(RxWiki News) Aggressive HER-2 positive metastatic breast cancer is difficult to treat. A recent study shows dual medication therapy offers new treatment options - and hope.
Researchers at The University of Texas MD Anderson Cancer Center have found that adding a drug to the standard therapy for HER2-positive metastatic breast cancer holds promise as an effective treatment. The targeted regimen, which added the medication Afinitor (everolimus) to Herceptin (trastuzumab), benefitted 34 percent of the women in the study.
"Adding Afinitor to Herceptin helps HER2-positive metastatic breast cancer patients."
Too much of the protein HER2, a human epidermal growth factor, is found in about 25 percent of breast cancer tumors. This form of the disease is known as HER2-positive, and is one of the most aggressive to treat. Herceptin is the standard treatment therapy.
PK Morrow, M.D., assistant professor in the Department of Breast Medical Oncology and lead co-author of the study, says that about 30 percent of patients don't respond to the treatment, even when it's combined with chemotherapy. Metastatic cancers usually progress on this therapy.

→ **Entries supplied**
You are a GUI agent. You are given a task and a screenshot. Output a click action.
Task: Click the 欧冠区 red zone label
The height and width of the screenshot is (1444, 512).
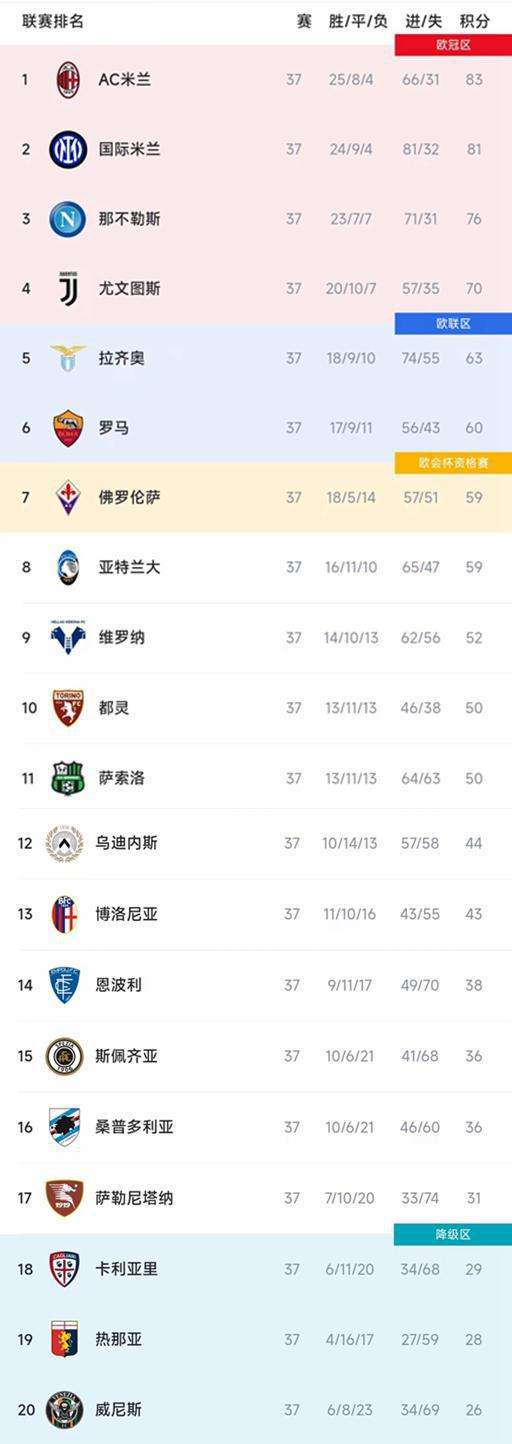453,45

--

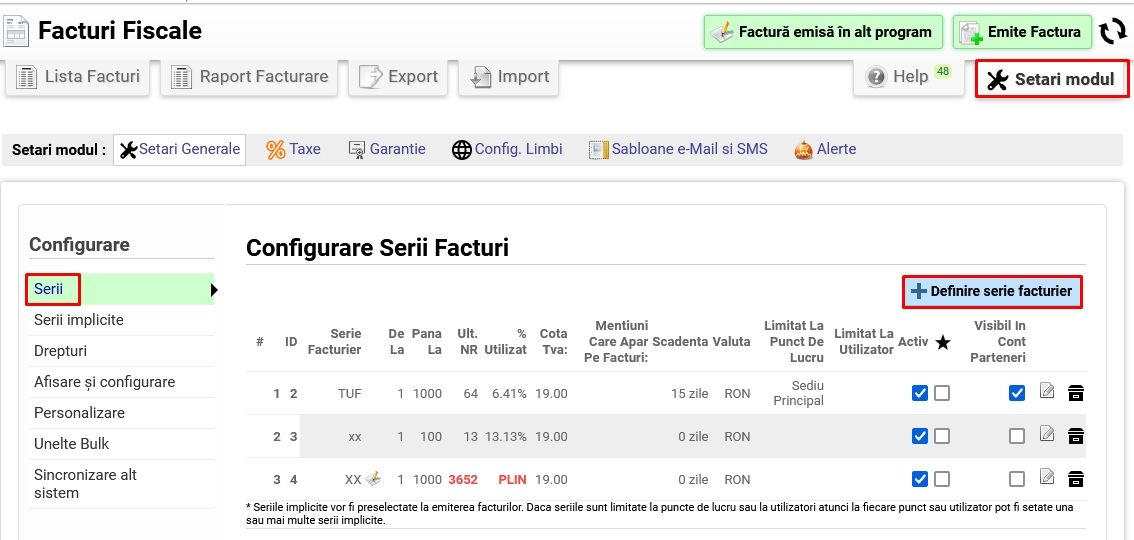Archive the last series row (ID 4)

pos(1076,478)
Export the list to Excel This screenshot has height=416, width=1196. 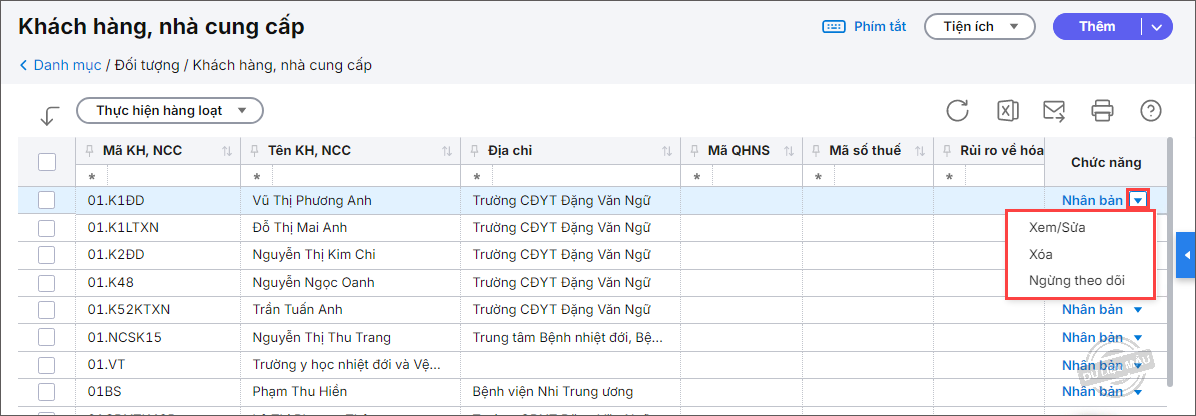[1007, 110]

---

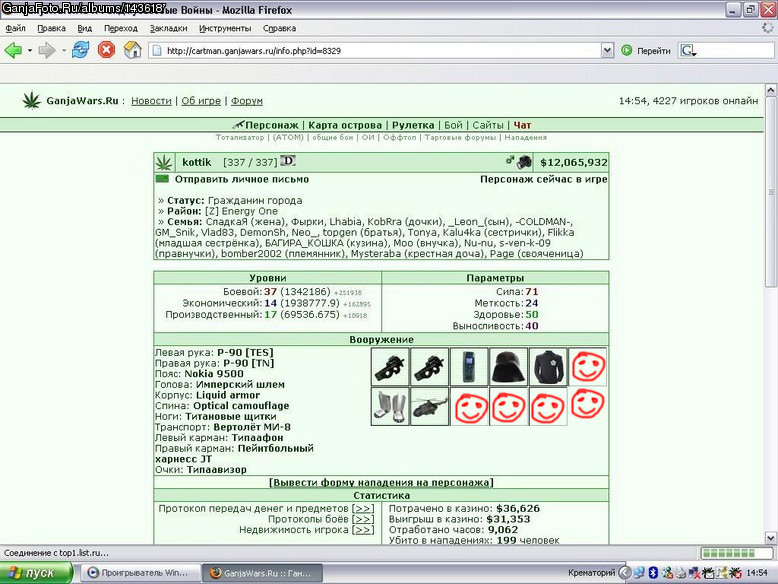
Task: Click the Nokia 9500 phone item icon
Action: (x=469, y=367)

→ **Activity 1**
Using the article on HER2-positive breast cancer treatment, answer these questions:
(a) Researchers at which institution found that the added drug holds promise?
(b) Too much HER2 is found in about what share of breast cancer tumors?
(c) What percentage of the women in the study benefitted from the targeted regimen?
→ **Activity 2**
Carry on the article about HER2-positive breast cancer treatment, picking up after its last sentence.

→ **Exercise output 1**
(a) The University of Texas MD Anderson Cancer Center
(b) About 25 percent
(c) 34 percent

→ **Exercise output 2**
When the treatment no longer works because of resistance to Herceptin, scientists have discovered that a cancer pathway described as PI3K/mTOR becomes active. Afinitor was shown to block this pathway.
Dr. Morrow says that the two drugs offer patients with metastatic HER2-positive breast cancer a chemotherapy-free option, which delivered benefits with less toxicity.
Two concurrent trials at MD Anderson and Dana-Farber Cancer Institute were the basis for the study. Participants included a total of 47 women with HER2-positive metastatic breast cancer that had progressed on Herceptin-based therapy. Nearly half of the patients had received at least two chemotherapy regimens.
Participants were given Afinitor daily and Herceptin every three weeks, and the study found:
- The dual therapy produced partial responses in 15 percent of patients
- Herceptin + Afinitor stabilized the disease in 19 percent of patients
- The total clinical benefit rate was 34 percent
- Median progression-free survival was four months
- Patients managed well with the side effects
This study was published in the Journal of Clinical Oncology.